Alfred sat back down. He picked up the teapot the bartender had just brought over and poured a stream of hot, dirty water into his cup.
He didn’t spill a drop.
"Now," Alfred said, taking a sip and grimacing at the taste of rust.
"Let us try this again."
He looked around the room. The other patrons, who had been reaching for their knives, slowly sat back down.
Alfred looked down at the whimpering thug pinned to his tablecloth.
"I am looking for a group of people," Alfred said politely.
"They wear black armor. They move like ghosts and do not speak much."
The thug trembled. "I... I don’t know..."
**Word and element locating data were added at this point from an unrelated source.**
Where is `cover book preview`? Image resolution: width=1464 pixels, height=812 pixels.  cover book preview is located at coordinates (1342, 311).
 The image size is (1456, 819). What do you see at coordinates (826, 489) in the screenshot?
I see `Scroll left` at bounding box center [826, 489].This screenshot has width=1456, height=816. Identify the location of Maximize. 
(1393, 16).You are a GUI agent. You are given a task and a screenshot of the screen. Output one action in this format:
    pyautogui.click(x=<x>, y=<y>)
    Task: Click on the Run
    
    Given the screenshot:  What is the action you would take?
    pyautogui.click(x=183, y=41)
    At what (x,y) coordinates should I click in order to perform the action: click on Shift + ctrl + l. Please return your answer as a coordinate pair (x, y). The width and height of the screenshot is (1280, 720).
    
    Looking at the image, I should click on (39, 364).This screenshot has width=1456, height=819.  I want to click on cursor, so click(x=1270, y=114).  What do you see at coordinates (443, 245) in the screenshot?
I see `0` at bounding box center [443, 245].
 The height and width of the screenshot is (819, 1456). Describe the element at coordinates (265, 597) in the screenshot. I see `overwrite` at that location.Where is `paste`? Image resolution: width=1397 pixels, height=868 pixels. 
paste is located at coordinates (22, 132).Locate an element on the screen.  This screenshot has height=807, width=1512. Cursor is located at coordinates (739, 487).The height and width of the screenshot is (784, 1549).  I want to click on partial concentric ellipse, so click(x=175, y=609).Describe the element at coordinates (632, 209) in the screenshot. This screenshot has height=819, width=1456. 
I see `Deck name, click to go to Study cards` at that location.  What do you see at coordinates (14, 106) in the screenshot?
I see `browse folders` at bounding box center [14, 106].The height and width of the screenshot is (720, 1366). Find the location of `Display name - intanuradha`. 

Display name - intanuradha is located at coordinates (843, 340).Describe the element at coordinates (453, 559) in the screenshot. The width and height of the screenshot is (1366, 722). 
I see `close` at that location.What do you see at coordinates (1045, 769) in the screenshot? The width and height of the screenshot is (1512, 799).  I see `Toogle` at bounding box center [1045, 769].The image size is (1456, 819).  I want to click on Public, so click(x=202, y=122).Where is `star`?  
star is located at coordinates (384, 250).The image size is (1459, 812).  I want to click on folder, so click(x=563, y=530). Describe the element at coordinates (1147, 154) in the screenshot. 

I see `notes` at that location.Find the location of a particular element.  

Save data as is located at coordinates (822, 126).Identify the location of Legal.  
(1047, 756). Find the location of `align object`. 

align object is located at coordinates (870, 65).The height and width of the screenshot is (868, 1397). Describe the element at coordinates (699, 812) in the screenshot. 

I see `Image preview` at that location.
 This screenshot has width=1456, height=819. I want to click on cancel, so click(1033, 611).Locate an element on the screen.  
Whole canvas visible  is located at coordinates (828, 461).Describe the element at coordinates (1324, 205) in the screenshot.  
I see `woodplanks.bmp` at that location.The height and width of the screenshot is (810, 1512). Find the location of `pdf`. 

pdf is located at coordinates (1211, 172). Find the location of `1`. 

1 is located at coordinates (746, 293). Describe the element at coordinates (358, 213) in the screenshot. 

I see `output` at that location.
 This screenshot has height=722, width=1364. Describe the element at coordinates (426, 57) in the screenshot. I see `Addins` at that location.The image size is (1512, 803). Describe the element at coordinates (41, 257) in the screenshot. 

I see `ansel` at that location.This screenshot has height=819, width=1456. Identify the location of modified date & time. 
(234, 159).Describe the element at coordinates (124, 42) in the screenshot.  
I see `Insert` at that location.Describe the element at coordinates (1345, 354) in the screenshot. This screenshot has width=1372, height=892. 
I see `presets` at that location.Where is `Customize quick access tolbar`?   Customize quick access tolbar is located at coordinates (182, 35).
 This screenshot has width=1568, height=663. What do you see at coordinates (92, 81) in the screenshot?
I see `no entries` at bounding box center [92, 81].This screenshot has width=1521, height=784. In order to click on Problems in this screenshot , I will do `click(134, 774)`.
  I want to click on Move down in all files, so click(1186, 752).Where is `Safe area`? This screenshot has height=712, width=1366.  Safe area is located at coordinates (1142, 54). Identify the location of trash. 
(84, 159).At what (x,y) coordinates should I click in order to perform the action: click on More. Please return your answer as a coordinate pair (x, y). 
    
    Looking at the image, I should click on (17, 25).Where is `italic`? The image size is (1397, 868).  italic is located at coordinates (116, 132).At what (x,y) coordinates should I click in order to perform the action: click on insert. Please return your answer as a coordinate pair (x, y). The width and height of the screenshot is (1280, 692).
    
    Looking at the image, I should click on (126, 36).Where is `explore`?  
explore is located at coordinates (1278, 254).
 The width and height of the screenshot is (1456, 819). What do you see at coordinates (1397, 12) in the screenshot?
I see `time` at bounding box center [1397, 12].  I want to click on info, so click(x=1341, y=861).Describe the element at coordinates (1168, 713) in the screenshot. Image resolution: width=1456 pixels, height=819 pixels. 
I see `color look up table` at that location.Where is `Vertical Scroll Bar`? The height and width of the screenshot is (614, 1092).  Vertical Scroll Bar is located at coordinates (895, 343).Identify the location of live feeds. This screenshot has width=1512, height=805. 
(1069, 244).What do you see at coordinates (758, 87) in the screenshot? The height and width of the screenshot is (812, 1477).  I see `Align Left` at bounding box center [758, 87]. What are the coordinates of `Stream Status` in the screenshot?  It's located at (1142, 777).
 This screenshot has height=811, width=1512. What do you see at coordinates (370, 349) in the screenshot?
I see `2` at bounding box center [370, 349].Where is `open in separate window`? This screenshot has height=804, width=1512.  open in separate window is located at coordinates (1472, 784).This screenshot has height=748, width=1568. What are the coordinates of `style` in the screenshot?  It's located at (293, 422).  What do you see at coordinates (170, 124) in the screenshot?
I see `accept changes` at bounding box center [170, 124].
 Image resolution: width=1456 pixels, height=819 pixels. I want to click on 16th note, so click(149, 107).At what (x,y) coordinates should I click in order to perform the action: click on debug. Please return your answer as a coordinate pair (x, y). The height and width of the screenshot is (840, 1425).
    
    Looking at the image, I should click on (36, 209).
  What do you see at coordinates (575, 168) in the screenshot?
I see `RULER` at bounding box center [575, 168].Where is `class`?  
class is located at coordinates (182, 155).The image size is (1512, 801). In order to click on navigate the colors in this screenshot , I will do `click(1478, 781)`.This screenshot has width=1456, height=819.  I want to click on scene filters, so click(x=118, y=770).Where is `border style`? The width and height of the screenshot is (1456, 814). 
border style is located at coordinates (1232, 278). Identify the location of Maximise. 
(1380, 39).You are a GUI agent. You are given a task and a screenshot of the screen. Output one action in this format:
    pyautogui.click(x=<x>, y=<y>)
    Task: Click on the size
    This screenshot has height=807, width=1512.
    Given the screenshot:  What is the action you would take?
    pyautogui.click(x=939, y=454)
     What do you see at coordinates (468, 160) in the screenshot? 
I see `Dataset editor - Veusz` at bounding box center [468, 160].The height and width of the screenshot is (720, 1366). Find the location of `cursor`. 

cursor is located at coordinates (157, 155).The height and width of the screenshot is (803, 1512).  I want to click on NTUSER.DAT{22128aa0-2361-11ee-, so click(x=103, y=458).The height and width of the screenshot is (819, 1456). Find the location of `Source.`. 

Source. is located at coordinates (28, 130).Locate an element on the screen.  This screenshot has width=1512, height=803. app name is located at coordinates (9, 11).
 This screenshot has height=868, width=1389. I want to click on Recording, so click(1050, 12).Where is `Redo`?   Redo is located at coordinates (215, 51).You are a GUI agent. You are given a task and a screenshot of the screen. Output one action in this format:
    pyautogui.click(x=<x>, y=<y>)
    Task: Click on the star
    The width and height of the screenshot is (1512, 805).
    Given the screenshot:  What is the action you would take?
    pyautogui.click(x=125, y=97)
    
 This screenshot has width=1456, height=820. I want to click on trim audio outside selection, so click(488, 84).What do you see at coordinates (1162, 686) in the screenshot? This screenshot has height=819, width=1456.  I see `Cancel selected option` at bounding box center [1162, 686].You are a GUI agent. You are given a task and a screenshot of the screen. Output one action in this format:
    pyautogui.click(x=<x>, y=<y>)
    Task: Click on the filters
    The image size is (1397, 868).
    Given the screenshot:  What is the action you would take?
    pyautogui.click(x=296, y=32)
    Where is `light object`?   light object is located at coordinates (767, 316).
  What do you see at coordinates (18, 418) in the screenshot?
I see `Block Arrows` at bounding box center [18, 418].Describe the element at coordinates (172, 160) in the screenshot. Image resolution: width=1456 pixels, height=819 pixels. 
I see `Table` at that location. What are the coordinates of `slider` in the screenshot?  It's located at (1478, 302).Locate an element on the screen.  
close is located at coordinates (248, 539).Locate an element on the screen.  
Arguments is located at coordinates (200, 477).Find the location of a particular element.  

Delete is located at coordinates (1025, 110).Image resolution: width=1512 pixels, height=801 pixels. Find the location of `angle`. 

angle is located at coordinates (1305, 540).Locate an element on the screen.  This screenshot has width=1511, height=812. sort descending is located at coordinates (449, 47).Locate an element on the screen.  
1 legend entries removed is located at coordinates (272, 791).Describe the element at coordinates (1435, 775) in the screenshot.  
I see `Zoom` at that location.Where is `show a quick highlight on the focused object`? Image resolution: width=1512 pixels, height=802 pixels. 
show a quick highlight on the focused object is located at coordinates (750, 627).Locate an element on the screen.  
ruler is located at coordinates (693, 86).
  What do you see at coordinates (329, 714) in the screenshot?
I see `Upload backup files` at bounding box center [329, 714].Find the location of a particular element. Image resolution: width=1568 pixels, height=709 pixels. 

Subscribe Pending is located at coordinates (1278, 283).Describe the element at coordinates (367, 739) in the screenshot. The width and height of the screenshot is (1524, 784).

Alfred tapped the fork with his finger. The thug shrieked.
"Think harder," Alfred advised. "My tea is getting cold."
"The Canyon!" the thug blubbered. "The Canyon of Lost Gods! East! Three days walk!"
"Go on."
"They... they’re the Shadow Ghosts!" the thug cried.
"Nobody goes there! They kill anyone who crosses the perimeter! They’re probable guarding something!"
"Shadow Ghosts," Alfred mused. "How dramatic."
He stood up. He pulled the fork out of the table and the ear. The thug scrambled back, clutching his head, sobbing.
Alfred wiped the fork with a napkin and placed it back in his pocket.
He left a single gold coin on the table, worthless here, but a gesture of manners.
"Thank you for the hospitality," Alfred nodded to the terrified room.
"The tea was dreadful."
He straightened his tie and walked out of the swinging doors, leaving the stunned silence of Beast-Belly behind him.